- **Supplied records**
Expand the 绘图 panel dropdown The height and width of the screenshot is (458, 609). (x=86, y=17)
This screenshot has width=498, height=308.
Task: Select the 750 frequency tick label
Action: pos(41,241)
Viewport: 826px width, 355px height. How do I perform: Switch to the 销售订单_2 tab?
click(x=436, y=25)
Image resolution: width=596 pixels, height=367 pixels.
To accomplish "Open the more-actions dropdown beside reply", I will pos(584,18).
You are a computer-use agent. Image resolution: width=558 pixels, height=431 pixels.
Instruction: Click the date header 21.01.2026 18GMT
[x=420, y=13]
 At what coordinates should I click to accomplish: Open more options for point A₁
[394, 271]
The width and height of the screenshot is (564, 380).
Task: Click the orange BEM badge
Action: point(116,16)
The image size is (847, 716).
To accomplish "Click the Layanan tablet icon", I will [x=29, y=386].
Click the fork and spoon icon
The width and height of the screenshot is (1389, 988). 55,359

- **Exercise description**
Above are some records; repeat all of them exactly.

- **Result of the task**
Expand the 绘图 panel dropdown The height and width of the screenshot is (458, 609). (x=86, y=17)
This screenshot has width=498, height=308.
Task: Select the 750 frequency tick label
Action: pos(41,241)
Viewport: 826px width, 355px height. How do I perform: Switch to the 销售订单_2 tab?
click(x=436, y=25)
Image resolution: width=596 pixels, height=367 pixels.
To accomplish "Open the more-actions dropdown beside reply", I will pos(584,18).
You are a computer-use agent. Image resolution: width=558 pixels, height=431 pixels.
Instruction: Click the date header 21.01.2026 18GMT
[x=420, y=13]
 At what coordinates should I click to accomplish: Open more options for point A₁
[394, 271]
The width and height of the screenshot is (564, 380).
Task: Click the orange BEM badge
Action: point(116,16)
The image size is (847, 716).
To accomplish "Click the Layanan tablet icon", I will [x=29, y=386].
Click the fork and spoon icon
The width and height of the screenshot is (1389, 988). 55,359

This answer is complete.